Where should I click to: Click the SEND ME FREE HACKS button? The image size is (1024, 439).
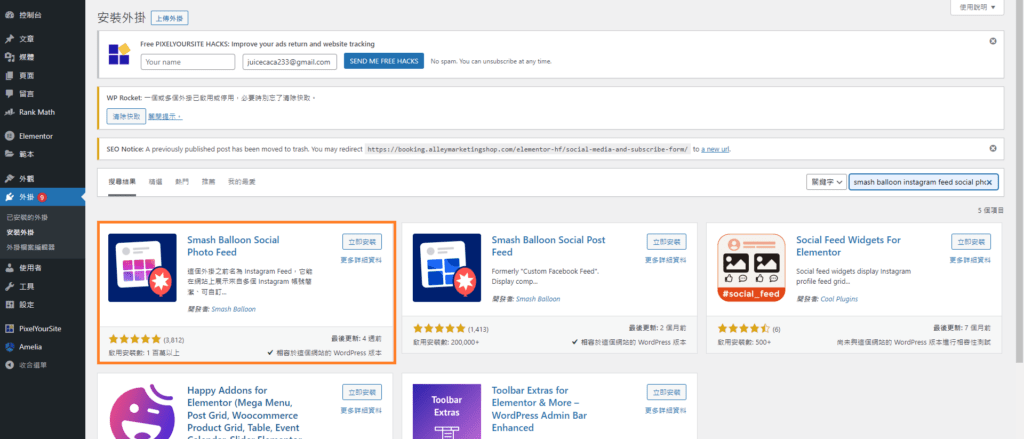click(x=383, y=61)
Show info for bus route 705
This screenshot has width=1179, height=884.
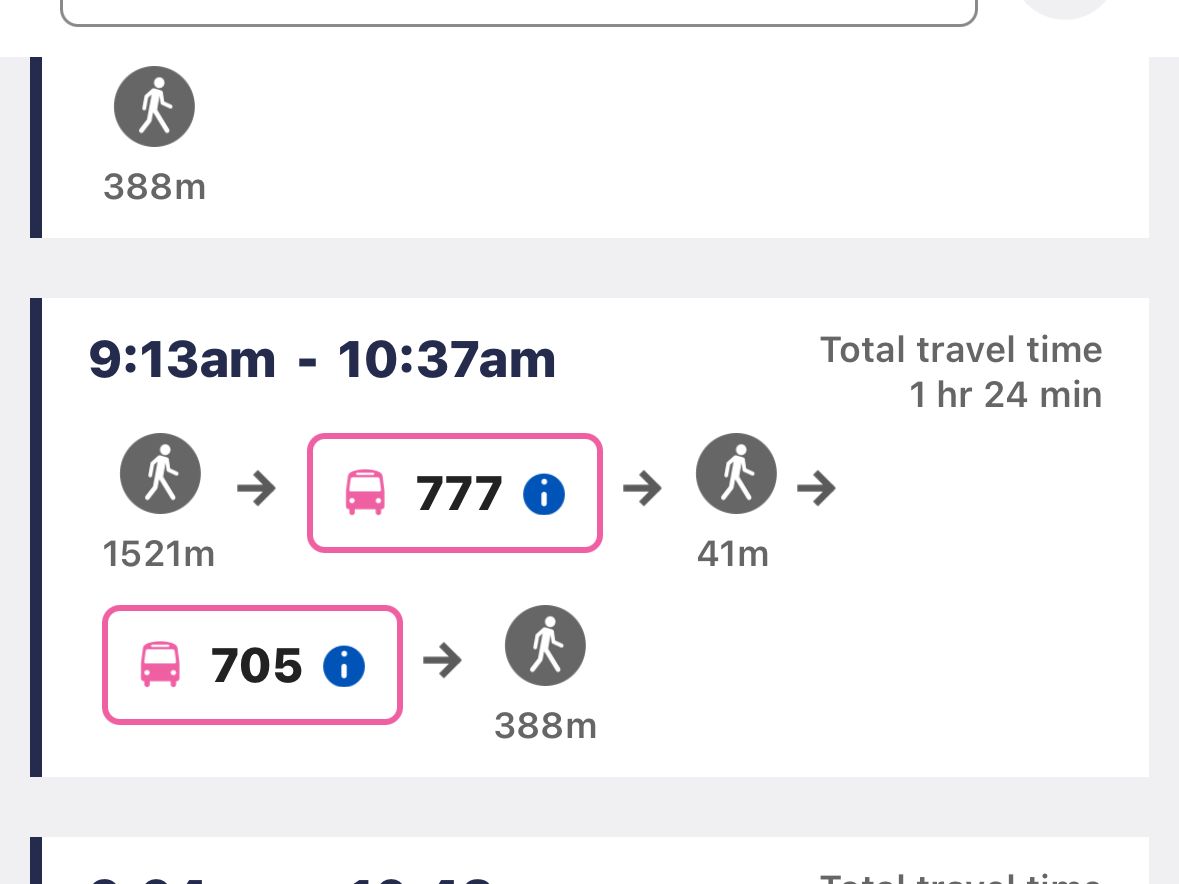click(344, 665)
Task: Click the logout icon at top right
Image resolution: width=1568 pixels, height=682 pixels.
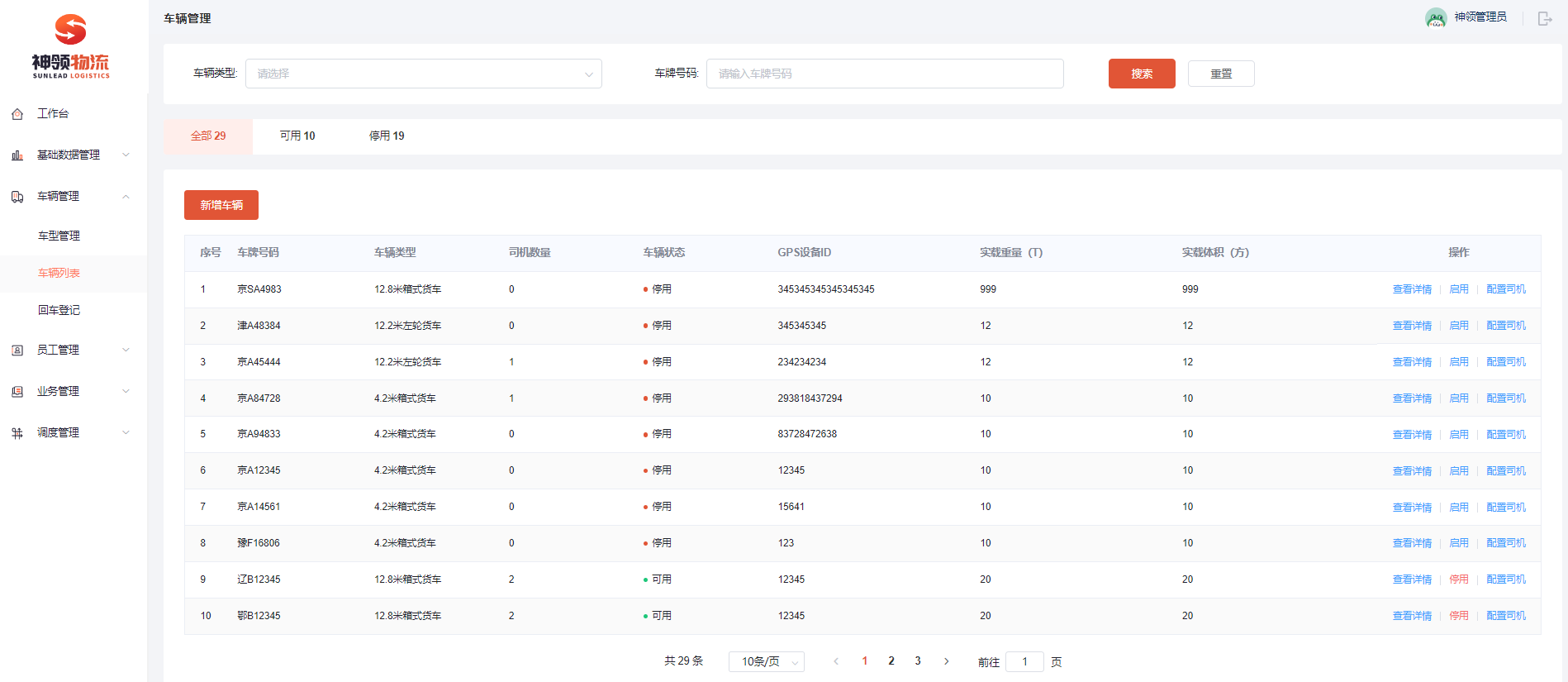Action: 1544,18
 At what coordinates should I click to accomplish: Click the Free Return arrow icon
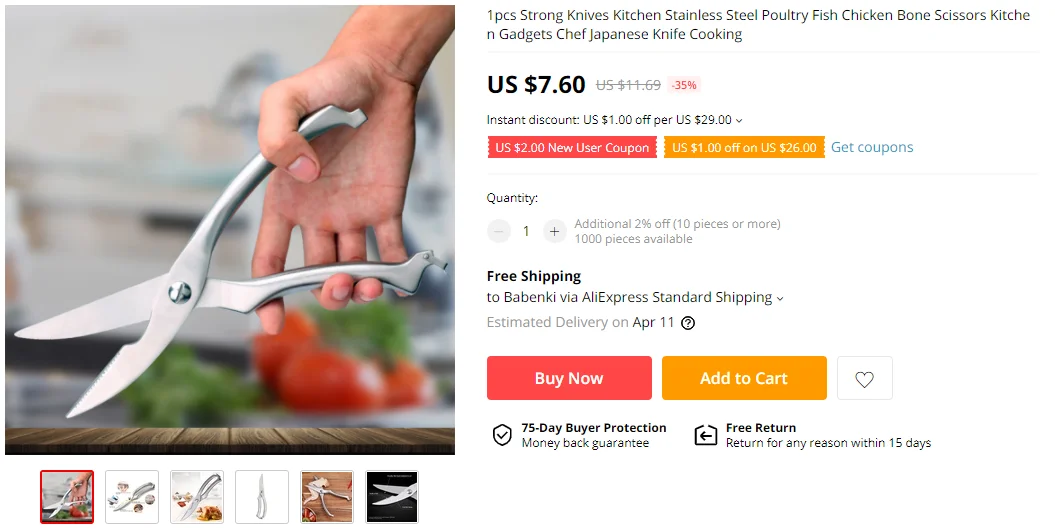706,435
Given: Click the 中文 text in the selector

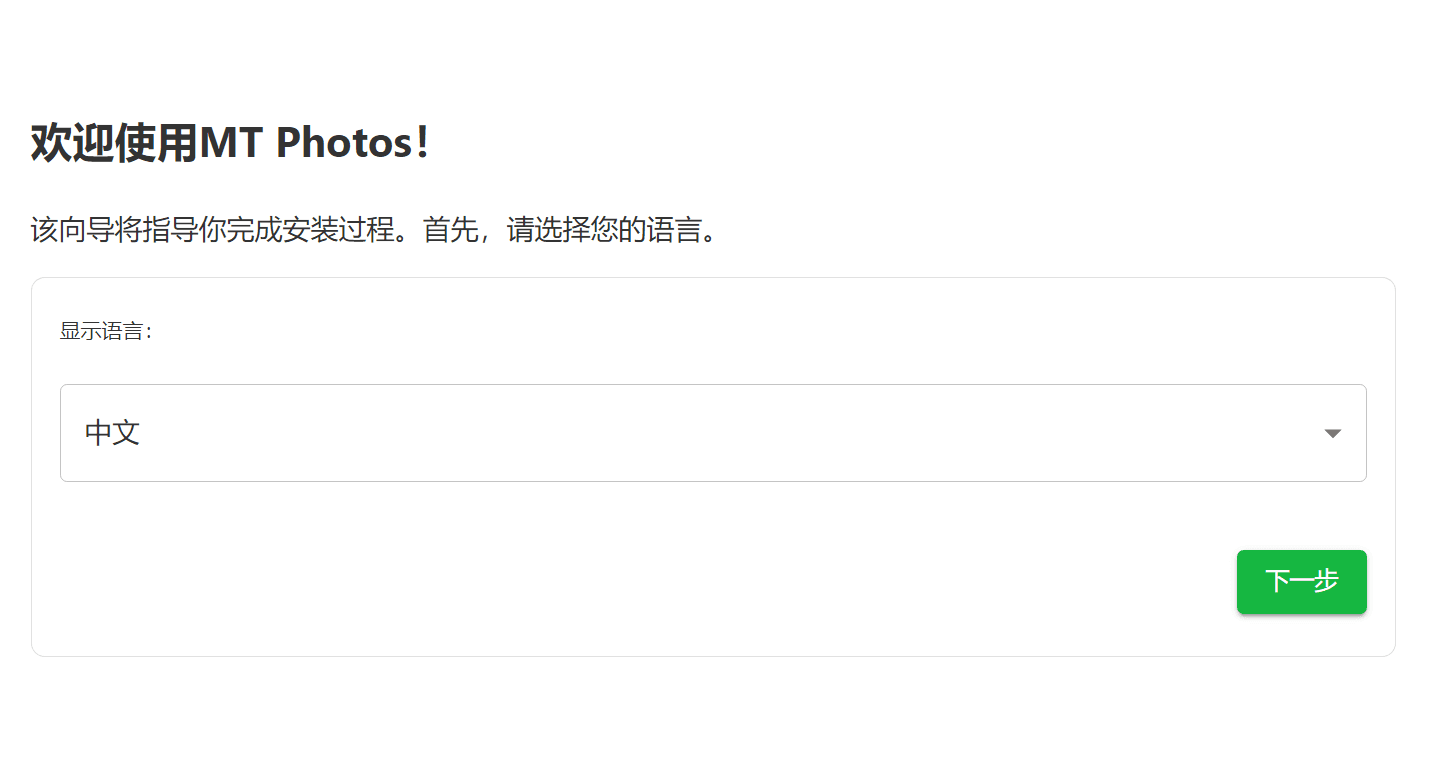Looking at the screenshot, I should (112, 433).
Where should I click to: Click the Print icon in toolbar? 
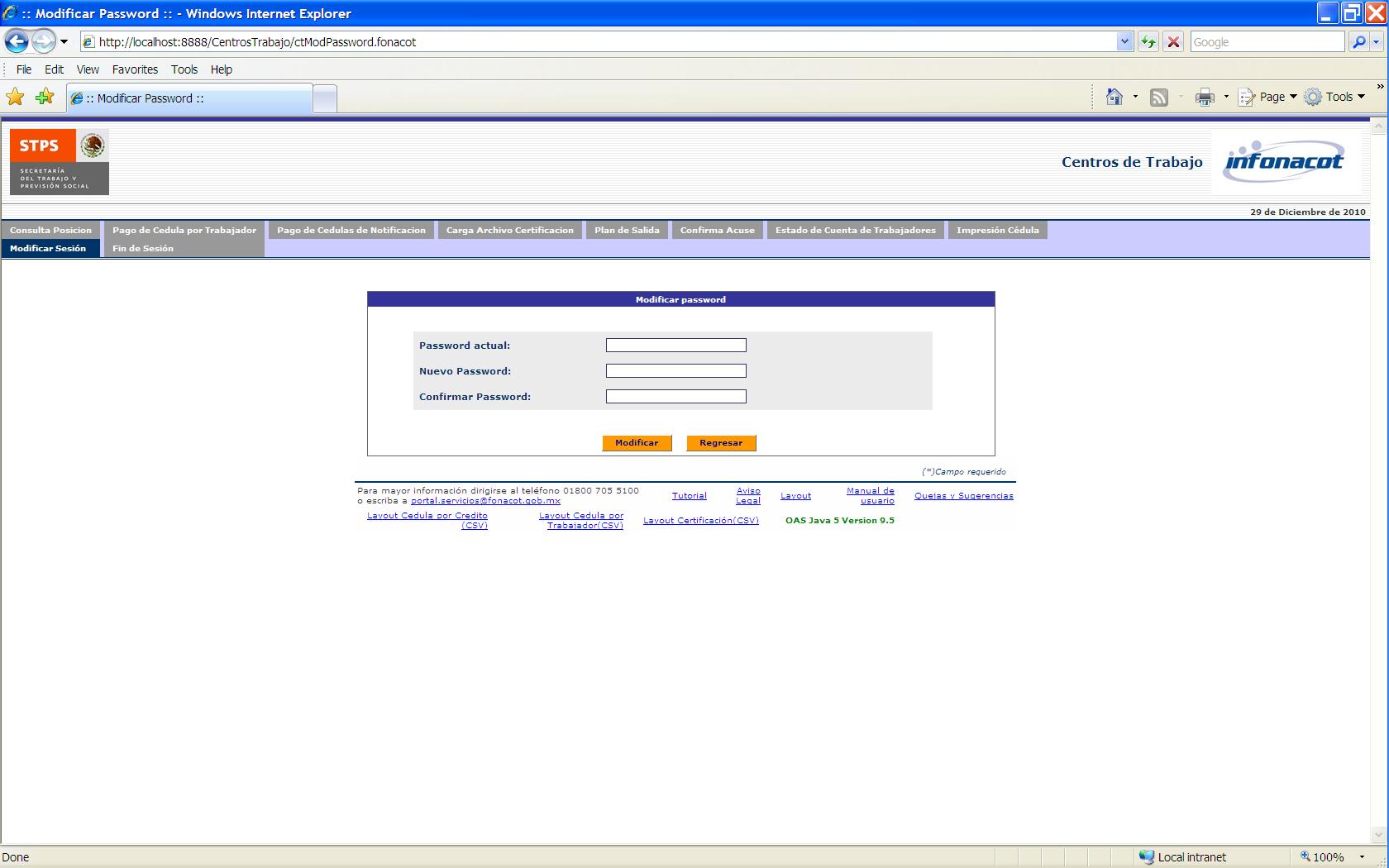(x=1205, y=98)

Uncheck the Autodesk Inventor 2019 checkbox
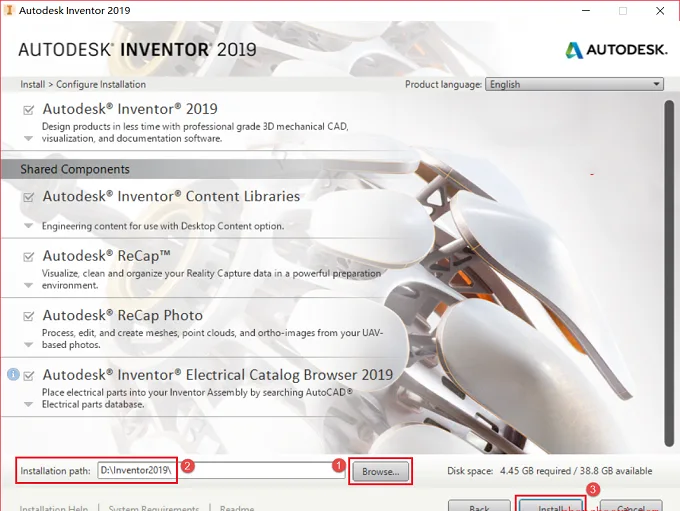click(29, 110)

** DO THIS **
Copy every line of the listing above word for word, leaving out the pictures.

** WRITTEN REPLY **
Where should I click to: Click the SEND ME FREE HACKS button? The image size is (1024, 439).
click(x=383, y=61)
Show info for bus route 705
This screenshot has width=1179, height=884.
click(344, 665)
Task: Click the logout icon at top right
Image resolution: width=1568 pixels, height=682 pixels.
Action: 1544,18
 At what coordinates should I click to accomplish: Click the Free Return arrow icon
706,435
Given: Click the 中文 text in the selector

Looking at the screenshot, I should (112, 433).
Where should I click to: Click the Print icon in toolbar? 
(x=1205, y=98)

Uncheck the Autodesk Inventor 2019 checkbox
click(29, 110)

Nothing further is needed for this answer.